Jekyll is a simple, blog-aware, static site generator. It takes a template directory containing raw text files in various formats, runs it through Markdown (or Textile) and Liquid converters, and spits out a complete, ready-to-publish static website suitable for serving with your favorite web server.

The directory structure of a basic Jekyll site looks something like this:

.
|
|-- _config.yml
|
|-- _includes
|       |
|       |-- head.html
|       |-- ...
|
|-- _layouts
|       |
|       |-- page.html
|       |-- post.html
|       |-- ...
|
|-- _posts
|       |
|       |-- 2014-01-01-blog.md
|       |-- ...
|
|-- index.html

Jekyll can be configured using a YAML based config file, using which you could modify its default behaviour. When the above directory structure is built using Jekyll, the output is a static web site generated under the ‘_site’ folder.

Considering Github internally runs Jekyll, it is sufficient to push your templates and content maintaining the above structure, into your user page repository. Github, using Jekyll, will automatically build the static web site for you.

So, technically, you need not install Jekyll locally on your system. But you lose out on some of the advantages of having a local Jekyll installation - namely the ability to locally build and preview your web-site before publishing it, and even do so offline.

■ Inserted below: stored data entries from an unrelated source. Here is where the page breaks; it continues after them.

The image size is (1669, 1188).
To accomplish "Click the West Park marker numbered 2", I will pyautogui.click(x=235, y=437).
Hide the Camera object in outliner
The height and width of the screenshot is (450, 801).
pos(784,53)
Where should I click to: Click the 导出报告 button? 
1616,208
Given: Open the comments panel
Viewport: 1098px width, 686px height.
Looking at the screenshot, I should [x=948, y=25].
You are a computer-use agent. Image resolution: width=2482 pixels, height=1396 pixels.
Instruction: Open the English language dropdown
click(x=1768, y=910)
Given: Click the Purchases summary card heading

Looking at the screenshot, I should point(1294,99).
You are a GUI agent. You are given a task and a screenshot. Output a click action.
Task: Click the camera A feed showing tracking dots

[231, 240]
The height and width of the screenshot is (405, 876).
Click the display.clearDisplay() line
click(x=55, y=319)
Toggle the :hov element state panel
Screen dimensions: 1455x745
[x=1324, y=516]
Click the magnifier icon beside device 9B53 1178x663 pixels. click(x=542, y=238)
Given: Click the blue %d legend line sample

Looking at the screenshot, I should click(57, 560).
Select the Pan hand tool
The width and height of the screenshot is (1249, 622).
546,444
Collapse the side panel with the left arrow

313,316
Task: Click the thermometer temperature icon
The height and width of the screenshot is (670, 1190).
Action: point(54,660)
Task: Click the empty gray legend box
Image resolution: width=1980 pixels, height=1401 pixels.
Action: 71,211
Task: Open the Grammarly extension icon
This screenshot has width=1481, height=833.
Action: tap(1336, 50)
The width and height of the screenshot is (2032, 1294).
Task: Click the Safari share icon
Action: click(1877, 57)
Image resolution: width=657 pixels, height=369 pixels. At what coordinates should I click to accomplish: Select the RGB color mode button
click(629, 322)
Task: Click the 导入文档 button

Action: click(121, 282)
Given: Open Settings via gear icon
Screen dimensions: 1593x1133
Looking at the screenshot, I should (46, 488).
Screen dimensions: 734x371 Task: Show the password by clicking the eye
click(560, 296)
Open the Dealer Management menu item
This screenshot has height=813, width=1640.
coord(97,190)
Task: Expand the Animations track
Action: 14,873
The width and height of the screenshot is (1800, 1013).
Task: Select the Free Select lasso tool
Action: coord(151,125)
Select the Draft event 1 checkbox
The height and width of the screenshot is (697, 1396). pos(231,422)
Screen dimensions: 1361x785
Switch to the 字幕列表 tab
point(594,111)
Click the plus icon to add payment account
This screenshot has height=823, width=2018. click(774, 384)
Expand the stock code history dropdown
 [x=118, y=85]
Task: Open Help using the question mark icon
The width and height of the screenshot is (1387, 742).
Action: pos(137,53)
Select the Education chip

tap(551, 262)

Not having a local Jekyll build environment for your blog is akin to not having a local build for your development project, and pushing your code to the central repository hoping that the central build will succeed. :) Not recommended!

###Installing Jekyll

Jekyll is bundled as a ruby gem, and hence require Ruby and RubyGems as pre-requisites. I would recommend visiting the official installation page for the steps to install Jekyll.

PRO TIP: If you want to keep your local Jekyll installation in sync with the version used in Github Pages, then install the Github Pages gem instead of the Jekyll gem - gem install github-pages. This ensures that your local Jekyll build churns out exactly the same site as the Github Pages build would.

###Scaffolding the initial Jekyll content Once you are done with the installation, you can scaffold a new Jekyll directory structure using the following command:

jekyll new <directory>

This generates a standard jekyll folder structure (like the one mentioned earlier) under the specified directory, with basic templates and content that you can start with. Add your post as a markdown or textile content in the _posts folder, push this into your Github user page repository and you are good to go!

Jekyll also comes with a built-in server that helps you preview your web-site locally. You can preview your jekyll website at localhost:4000 by running the command jekyll serve.

PRO TIP: You can pass an additional argument to the jekyll serve command to make jekyll watch for changes and serve them automatically - jekyll serve --watch

You can build your jekyll site locally using the command - jekyll build. This generates the site in the _site folder.

PRO TIP: You can maintain a _drafts folder at the root level for all your blogs which are work-in-progress. Jekyll ignores the posts in the drafts folder when building the site, but at the same time provides a convenient command line argument to include them in the build on your local system - jekyll serve --drafts

Now you have a jekyll based blog where you can add your posts as markdown, a local environment to build and preview your web-site, and free hosting space in Github Pages!